OpenPI Supervised Fine-Tuning#

Run full-parameter or LoRA supervised fine-tuning on OpenPI (π₀ / π₀.₅) models with RLinf. SFT is the first stage before reinforcement learning: the model imitates high-quality demonstrations so RL can keep optimizing from a strong prior.

Overview#

Fine-tune π₀ / π₀.₅ on a LeRobot-format dataset — full-parameter or LoRA — on a single node or a multi-node cluster.

Models

π₀ · π₀.₅

Methods

Full SFT · LoRA

Data

LeRobot format

Hardware

1+ nodes · GPUs

You’ll do: install OpenPI → prepare a LeRobot dataset → compute norm stats → launch run_vla_sft.sh → watch the training loss.

Prerequisites: Installation · a LeRobot-format dataset.

Supported Datasets#

RLinf supports LeRobot-format datasets, selected via the config_name field. Built-in formats:

`config_name`	Dataset / environment
`pi0_maniskill` · `pi05_maniskill`	ManiSkill
`pi0_libero` · `pi05_libero`	LIBERO
`pi0_aloha_robotwin`	RoboTwin (ALOHA)
`pi0_realworld`	Real-world Franka
`pi05_metaworld`	MetaWorld
`pi05_calvin`	CALVIN

Custom Dataset#

You can also train on a custom LeRobot dataset format. Refer to the files below:

In examples/sft/config/custom_sft_openpi.yaml, set the data format.

model:
  openpi:
    config_name: "pi0_custom"

In rlinf/models/embodiment/openpi/__init__.py, register the data format pi0_custom.

TrainConfig(
    name="pi0_custom",
    model=pi0_config.Pi0Config(),
    data=CustomDataConfig(
        repo_id="physical-intelligence/custom_dataset",
        base_config=DataConfig(
            prompt_from_task=True
        ),  # we need language instruction
        assets=AssetsConfig(assets_dir="checkpoints/torch/pi0_base/assets"),
        extra_delta_transform=True,  # True for delta action, False for abs_action
        action_train_with_rotation_6d=False,  # User can add extra config in custom dataset
    ),
    pytorch_weight_path="checkpoints/torch/pi0_base",
),

In rlinf/models/embodiment/openpi/dataconfig/custom_dataconfig.py, define the custom dataset config.

class CustomDataConfig(DataConfig):
    def __init__(self, *args, **kwargs):
        super().__init__(*args, **kwargs)
        self.repo_id = "physical-intelligence/custom_dataset"
        self.base_config = DataConfig(
            prompt_from_task=True
        )
        self.assets = AssetsConfig(assets_dir="checkpoints/torch/pi0_base/assets")
        self.extra_delta_transform = True
        self.action_train_with_rotation_6d = False

Normalization Statistics#

When you train OpenPI on a newly collected LeRobot dataset, compute dataset normalization statistics before launching SFT. This is especially important for a real-world collected dataset.

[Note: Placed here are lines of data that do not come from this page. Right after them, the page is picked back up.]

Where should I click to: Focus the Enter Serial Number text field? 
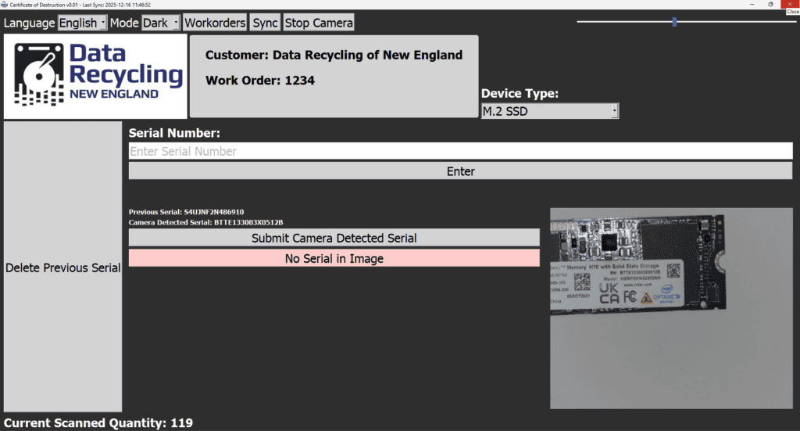(x=460, y=151)
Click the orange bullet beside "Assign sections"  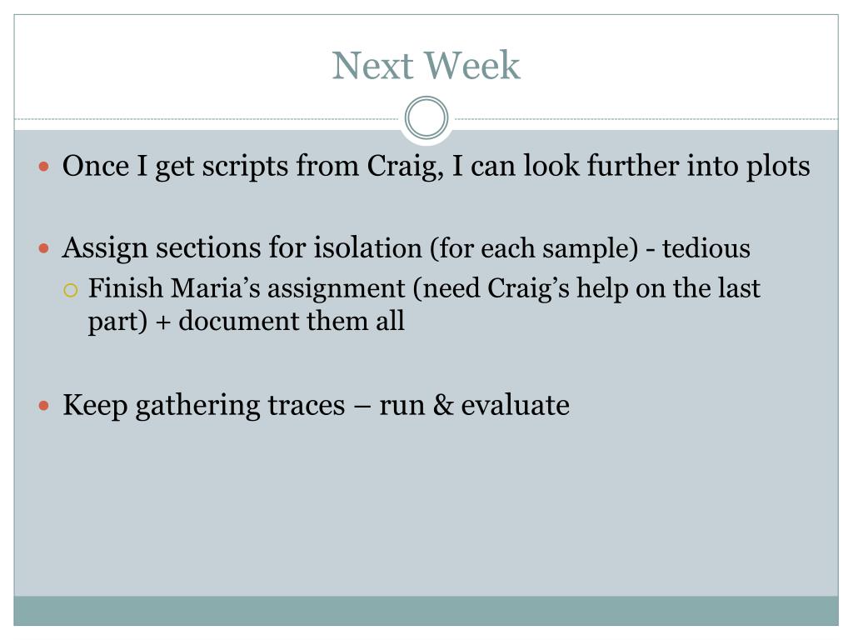point(44,249)
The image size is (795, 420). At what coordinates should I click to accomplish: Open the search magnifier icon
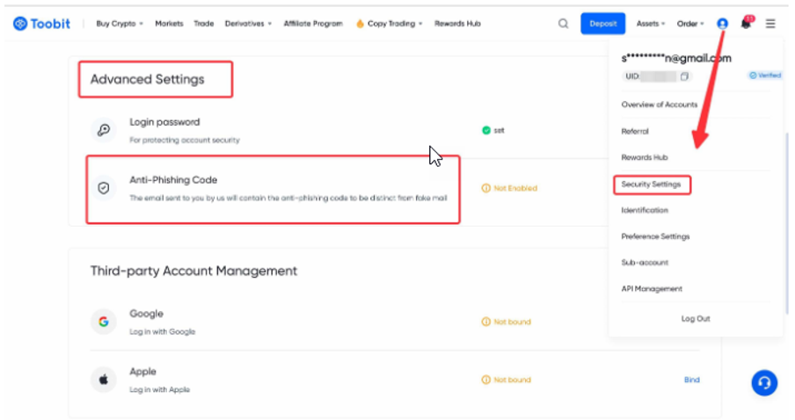pyautogui.click(x=563, y=24)
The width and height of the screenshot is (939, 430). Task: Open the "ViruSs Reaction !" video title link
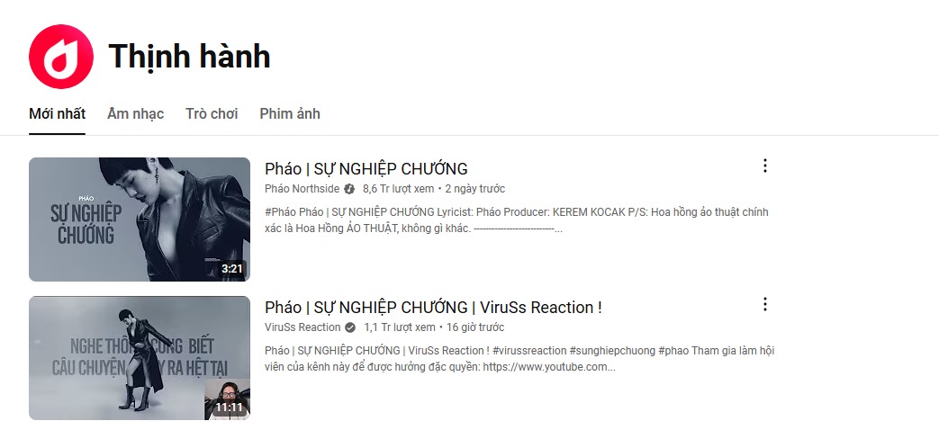[433, 307]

RLinf provides toolkits/lerobot/calculate_norm_stats.py to calculate norm_stats for state and actions. You can use it like:

# Local dataset directory (contains meta/info.json):
python toolkits/lerobot/calculate_norm_stats.py \
    --config-name pi0_realworld \
    --repo-id /path/to/realworld_franka_bin_relocation

# Or a Hugging Face repo id cached under ~/.cache/huggingface/lerobot by default:
python toolkits/lerobot/calculate_norm_stats.py \
    --config-name pi0_realworld \
    --repo-id realworld_franka_bin_relocation

Note

--repo-id accepts a local dataset path or a LeRobot Hugging Face repo id.
Optionally set HF_LEROBOT_HOME to change the cache parent for repo ids (default: ~/.cache/huggingface/lerobot).
config_name must match your custom openpi dataconfig used by training.

The script writes the generated stats under <assets_dir>/<exp_name>/<repo_id>/norm_stats.json. The OpenPI loader later reads the normalization stats from <model_path>/<repo_id> at runtime.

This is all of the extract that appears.